# Good place to buy plants & plant supplies?



## Khai (Mar 30, 2012)

So I wanted to start my first planted tank and start off small since I'm on a budget. I don't want to go overboard with my spending since this is my first attempt at a planted tank. I was planning on buying most of the tank equipment at petsmart.

So here is what I'm planning to get in the order listed:

10 gallon w/ standard hood - use 2, 23W CFL bulbs
AquaClear 20 filter
Aqueon or Fluval 50W heater
CaribSea FloraMax Midnight Black substrate
Flourish Excel as sole CO2 source
Dry Ferts - KH2PO4, K2SO4, PPC Micro Mix
Plants - low to medium light plants
Shrimps + Small Fish

I'm not sure where to buy the plants and plant products yet. So my question is where would there be a good place to buy Seachem Flourish products, dry ferts and plants around the Vancouver and Burnaby area. I don't have my own car yet, so anywhere further would not work.
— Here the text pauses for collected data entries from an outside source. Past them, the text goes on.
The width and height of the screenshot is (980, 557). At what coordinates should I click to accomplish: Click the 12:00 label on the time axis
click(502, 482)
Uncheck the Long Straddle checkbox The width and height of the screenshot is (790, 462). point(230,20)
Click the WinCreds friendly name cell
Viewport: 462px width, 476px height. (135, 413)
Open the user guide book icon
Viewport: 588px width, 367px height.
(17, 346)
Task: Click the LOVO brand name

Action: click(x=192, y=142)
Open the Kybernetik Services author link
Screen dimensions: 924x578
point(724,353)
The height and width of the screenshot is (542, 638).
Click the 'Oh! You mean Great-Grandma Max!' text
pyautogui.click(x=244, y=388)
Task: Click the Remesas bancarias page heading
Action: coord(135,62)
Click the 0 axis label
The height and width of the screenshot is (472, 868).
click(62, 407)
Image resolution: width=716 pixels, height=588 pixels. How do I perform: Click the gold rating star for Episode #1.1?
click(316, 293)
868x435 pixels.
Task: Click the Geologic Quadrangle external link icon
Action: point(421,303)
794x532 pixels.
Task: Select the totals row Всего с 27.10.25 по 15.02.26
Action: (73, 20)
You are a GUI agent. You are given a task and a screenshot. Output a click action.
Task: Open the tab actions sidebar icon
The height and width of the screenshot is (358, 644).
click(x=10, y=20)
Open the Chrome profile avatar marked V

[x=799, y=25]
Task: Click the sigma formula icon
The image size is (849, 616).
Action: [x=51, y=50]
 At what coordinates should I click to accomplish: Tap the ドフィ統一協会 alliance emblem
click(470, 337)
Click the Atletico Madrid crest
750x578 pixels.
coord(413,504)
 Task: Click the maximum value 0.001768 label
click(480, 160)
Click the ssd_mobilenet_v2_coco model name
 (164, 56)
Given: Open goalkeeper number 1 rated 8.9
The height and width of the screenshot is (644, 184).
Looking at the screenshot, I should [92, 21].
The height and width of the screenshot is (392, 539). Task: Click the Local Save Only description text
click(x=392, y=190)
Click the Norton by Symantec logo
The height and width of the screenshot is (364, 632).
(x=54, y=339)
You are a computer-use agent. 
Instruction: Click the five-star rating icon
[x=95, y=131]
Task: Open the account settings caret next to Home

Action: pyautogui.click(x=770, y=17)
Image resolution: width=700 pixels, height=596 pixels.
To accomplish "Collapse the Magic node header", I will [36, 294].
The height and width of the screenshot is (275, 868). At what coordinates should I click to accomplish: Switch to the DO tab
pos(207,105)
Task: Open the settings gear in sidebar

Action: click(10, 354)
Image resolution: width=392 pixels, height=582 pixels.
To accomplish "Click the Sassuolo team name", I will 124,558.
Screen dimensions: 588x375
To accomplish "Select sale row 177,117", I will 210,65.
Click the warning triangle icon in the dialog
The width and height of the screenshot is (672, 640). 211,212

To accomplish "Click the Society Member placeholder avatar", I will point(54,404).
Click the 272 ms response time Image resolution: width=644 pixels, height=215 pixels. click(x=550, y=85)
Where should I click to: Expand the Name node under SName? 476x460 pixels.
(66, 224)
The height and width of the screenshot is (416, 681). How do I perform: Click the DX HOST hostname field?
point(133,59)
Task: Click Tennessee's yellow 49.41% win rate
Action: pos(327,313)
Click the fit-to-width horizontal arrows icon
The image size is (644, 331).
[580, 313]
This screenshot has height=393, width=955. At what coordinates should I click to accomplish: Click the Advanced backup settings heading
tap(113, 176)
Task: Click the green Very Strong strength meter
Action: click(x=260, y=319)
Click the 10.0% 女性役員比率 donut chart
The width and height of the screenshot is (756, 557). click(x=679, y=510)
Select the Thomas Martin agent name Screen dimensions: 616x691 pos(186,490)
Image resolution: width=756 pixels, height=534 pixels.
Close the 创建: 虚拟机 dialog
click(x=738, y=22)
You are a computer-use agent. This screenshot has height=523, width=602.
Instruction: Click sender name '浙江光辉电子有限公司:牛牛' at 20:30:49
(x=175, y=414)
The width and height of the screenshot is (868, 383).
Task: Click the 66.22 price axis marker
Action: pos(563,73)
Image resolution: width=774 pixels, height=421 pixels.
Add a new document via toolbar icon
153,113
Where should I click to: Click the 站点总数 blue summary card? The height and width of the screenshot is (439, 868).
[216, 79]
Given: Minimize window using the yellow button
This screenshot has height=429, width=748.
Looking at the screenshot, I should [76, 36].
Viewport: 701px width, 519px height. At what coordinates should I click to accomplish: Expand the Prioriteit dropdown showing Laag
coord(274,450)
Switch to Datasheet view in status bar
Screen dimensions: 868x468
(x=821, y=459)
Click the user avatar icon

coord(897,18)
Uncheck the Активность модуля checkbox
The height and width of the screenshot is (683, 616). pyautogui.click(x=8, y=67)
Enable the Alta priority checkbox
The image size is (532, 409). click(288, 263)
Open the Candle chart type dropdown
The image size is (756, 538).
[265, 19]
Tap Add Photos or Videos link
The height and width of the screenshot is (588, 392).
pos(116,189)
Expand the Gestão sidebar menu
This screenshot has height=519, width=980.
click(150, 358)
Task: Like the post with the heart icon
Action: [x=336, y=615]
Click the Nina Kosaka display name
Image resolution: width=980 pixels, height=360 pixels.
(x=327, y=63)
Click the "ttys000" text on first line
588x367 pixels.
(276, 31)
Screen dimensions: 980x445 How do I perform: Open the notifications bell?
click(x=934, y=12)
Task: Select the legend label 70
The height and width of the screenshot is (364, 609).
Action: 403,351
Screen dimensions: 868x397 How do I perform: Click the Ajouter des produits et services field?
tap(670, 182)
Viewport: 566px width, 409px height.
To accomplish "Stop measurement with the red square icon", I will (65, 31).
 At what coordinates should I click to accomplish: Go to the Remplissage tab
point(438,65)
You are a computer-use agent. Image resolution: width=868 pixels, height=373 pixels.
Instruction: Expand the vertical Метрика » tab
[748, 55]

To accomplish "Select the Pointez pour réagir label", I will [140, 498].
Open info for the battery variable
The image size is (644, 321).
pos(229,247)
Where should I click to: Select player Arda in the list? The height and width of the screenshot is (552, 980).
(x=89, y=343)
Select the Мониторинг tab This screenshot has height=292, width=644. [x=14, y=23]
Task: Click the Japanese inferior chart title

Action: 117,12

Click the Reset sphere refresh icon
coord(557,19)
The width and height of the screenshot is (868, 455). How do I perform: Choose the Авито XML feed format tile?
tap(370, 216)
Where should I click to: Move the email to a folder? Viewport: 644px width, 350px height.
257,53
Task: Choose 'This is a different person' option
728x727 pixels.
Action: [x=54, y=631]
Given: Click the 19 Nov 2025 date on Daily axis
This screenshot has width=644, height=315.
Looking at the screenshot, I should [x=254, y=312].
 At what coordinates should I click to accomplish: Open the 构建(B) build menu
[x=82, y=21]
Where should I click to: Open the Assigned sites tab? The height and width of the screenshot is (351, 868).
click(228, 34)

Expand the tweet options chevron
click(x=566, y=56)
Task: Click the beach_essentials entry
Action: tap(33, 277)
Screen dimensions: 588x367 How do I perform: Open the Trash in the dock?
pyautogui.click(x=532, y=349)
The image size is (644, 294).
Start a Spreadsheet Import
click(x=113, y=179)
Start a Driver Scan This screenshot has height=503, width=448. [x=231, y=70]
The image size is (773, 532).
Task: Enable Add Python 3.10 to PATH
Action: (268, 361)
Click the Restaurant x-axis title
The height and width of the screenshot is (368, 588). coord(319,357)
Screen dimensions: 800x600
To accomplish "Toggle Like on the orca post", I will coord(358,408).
Also I know Jon's Plant Factory sells dry ferts, but does not have KNO3. Can I substitute KNO3 with Ca(NO3)2?

Lastly, is this list complete or am I missing something for a planted tank.


----------



## Mykiss (Apr 22, 2010)

Hi and welcome to BCA!

Well, you've come to the right place! Here on BCA you'll be able to find not only good deals but a lot of great advice.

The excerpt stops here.